**WHAT TO WORK ON**.
Your answer should be the complete data, copied exactly.

**SUPPLIED RECORDS**.
== Segment start ==
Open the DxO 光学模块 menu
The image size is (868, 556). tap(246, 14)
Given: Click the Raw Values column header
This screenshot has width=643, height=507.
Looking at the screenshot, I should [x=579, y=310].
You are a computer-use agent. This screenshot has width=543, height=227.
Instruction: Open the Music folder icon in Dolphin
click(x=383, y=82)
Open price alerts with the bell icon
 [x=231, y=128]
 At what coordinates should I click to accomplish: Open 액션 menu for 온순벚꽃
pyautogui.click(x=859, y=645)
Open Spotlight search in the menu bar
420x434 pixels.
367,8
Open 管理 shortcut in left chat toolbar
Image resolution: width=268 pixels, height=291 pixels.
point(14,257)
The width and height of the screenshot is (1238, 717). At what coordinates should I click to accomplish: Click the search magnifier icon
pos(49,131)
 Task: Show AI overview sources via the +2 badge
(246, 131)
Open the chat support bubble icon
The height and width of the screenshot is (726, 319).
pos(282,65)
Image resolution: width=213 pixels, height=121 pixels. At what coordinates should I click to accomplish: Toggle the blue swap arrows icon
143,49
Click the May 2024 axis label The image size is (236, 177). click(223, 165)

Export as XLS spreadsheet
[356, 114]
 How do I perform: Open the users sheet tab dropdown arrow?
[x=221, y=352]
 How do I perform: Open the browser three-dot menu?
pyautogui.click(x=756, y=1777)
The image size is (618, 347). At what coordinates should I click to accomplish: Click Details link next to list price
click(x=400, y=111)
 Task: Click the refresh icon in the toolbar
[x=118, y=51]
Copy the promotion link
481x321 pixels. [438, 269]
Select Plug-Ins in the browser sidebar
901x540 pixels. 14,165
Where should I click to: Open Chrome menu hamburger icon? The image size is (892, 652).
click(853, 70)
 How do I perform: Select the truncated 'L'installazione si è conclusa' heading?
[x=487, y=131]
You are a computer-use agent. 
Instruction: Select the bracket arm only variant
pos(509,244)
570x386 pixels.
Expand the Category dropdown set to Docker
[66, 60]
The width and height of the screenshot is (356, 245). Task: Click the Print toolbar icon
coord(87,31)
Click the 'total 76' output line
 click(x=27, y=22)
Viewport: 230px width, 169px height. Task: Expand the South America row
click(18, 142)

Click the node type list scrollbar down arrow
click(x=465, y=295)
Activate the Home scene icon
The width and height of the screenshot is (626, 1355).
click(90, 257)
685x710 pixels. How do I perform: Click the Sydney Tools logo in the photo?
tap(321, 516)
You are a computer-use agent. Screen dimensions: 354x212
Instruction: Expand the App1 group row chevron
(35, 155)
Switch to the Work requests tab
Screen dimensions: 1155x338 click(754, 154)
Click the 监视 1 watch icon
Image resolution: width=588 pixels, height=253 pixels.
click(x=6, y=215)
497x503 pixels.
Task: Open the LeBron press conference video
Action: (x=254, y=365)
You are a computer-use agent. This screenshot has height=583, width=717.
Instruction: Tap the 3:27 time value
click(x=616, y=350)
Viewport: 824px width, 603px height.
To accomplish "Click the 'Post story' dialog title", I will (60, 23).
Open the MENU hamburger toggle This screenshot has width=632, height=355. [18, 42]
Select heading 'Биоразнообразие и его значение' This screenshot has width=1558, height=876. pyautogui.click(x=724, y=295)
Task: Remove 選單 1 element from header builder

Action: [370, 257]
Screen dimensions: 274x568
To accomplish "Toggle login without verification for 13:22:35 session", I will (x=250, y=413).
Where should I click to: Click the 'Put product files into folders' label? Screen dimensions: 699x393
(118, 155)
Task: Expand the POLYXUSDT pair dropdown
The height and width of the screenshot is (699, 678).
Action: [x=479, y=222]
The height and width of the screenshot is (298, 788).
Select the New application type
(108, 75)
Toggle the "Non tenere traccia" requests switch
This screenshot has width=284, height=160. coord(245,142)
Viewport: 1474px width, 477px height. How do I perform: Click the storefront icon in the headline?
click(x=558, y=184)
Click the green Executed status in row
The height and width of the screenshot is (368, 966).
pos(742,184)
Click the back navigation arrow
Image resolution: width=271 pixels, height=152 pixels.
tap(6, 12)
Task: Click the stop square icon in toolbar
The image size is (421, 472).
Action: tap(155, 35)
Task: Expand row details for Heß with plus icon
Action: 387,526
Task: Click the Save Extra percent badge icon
== Segment end ==
**YOUR SOLUTION**.
Open the DxO 光学模块 menu
The image size is (868, 556). tap(246, 14)
Given: Click the Raw Values column header
This screenshot has width=643, height=507.
Looking at the screenshot, I should [x=579, y=310].
You are a computer-use agent. This screenshot has width=543, height=227.
Instruction: Open the Music folder icon in Dolphin
click(x=383, y=82)
Open price alerts with the bell icon
 [x=231, y=128]
 At what coordinates should I click to accomplish: Open 액션 menu for 온순벚꽃
pyautogui.click(x=859, y=645)
Open Spotlight search in the menu bar
420x434 pixels.
367,8
Open 管理 shortcut in left chat toolbar
Image resolution: width=268 pixels, height=291 pixels.
point(14,257)
The width and height of the screenshot is (1238, 717). At what coordinates should I click to accomplish: Click the search magnifier icon
pos(49,131)
 Task: Show AI overview sources via the +2 badge
(246, 131)
Open the chat support bubble icon
The height and width of the screenshot is (726, 319).
pos(282,65)
Image resolution: width=213 pixels, height=121 pixels. At what coordinates should I click to accomplish: Toggle the blue swap arrows icon
143,49
Click the May 2024 axis label The image size is (236, 177). click(223, 165)

Export as XLS spreadsheet
[356, 114]
 How do I perform: Open the users sheet tab dropdown arrow?
[x=221, y=352]
 How do I perform: Open the browser three-dot menu?
pyautogui.click(x=756, y=1777)
The image size is (618, 347). At what coordinates should I click to accomplish: Click Details link next to list price
click(x=400, y=111)
 Task: Click the refresh icon in the toolbar
[x=118, y=51]
Copy the promotion link
481x321 pixels. [438, 269]
Select Plug-Ins in the browser sidebar
901x540 pixels. 14,165
Where should I click to: Open Chrome menu hamburger icon? The image size is (892, 652).
click(853, 70)
 How do I perform: Select the truncated 'L'installazione si è conclusa' heading?
[x=487, y=131]
You are a computer-use agent. 
Instruction: Select the bracket arm only variant
pos(509,244)
570x386 pixels.
Expand the Category dropdown set to Docker
[66, 60]
The width and height of the screenshot is (356, 245). Task: Click the Print toolbar icon
coord(87,31)
Click the 'total 76' output line
 click(x=27, y=22)
Viewport: 230px width, 169px height. Task: Expand the South America row
click(18, 142)

Click the node type list scrollbar down arrow
click(x=465, y=295)
Activate the Home scene icon
The width and height of the screenshot is (626, 1355).
click(90, 257)
685x710 pixels. How do I perform: Click the Sydney Tools logo in the photo?
tap(321, 516)
You are a computer-use agent. Screen dimensions: 354x212
Instruction: Expand the App1 group row chevron
(35, 155)
Switch to the Work requests tab
Screen dimensions: 1155x338 click(754, 154)
Click the 监视 1 watch icon
Image resolution: width=588 pixels, height=253 pixels.
click(x=6, y=215)
497x503 pixels.
Task: Open the LeBron press conference video
Action: (x=254, y=365)
You are a computer-use agent. This screenshot has height=583, width=717.
Instruction: Tap the 3:27 time value
click(x=616, y=350)
Viewport: 824px width, 603px height.
To accomplish "Click the 'Post story' dialog title", I will (60, 23).
Open the MENU hamburger toggle This screenshot has width=632, height=355. [18, 42]
Select heading 'Биоразнообразие и его значение' This screenshot has width=1558, height=876. pyautogui.click(x=724, y=295)
Task: Remove 選單 1 element from header builder

Action: [370, 257]
Screen dimensions: 274x568
To accomplish "Toggle login without verification for 13:22:35 session", I will (x=250, y=413).
Where should I click to: Click the 'Put product files into folders' label? Screen dimensions: 699x393
(118, 155)
Task: Expand the POLYXUSDT pair dropdown
The height and width of the screenshot is (699, 678).
Action: [x=479, y=222]
The height and width of the screenshot is (298, 788).
Select the New application type
(108, 75)
Toggle the "Non tenere traccia" requests switch
This screenshot has width=284, height=160. coord(245,142)
Viewport: 1474px width, 477px height. How do I perform: Click the storefront icon in the headline?
click(x=558, y=184)
Click the green Executed status in row
The height and width of the screenshot is (368, 966).
pos(742,184)
Click the back navigation arrow
Image resolution: width=271 pixels, height=152 pixels.
tap(6, 12)
Task: Click the stop square icon in toolbar
The image size is (421, 472).
Action: tap(155, 35)
Task: Expand row details for Heß with plus icon
Action: 387,526
Task: Click the Save Extra percent badge icon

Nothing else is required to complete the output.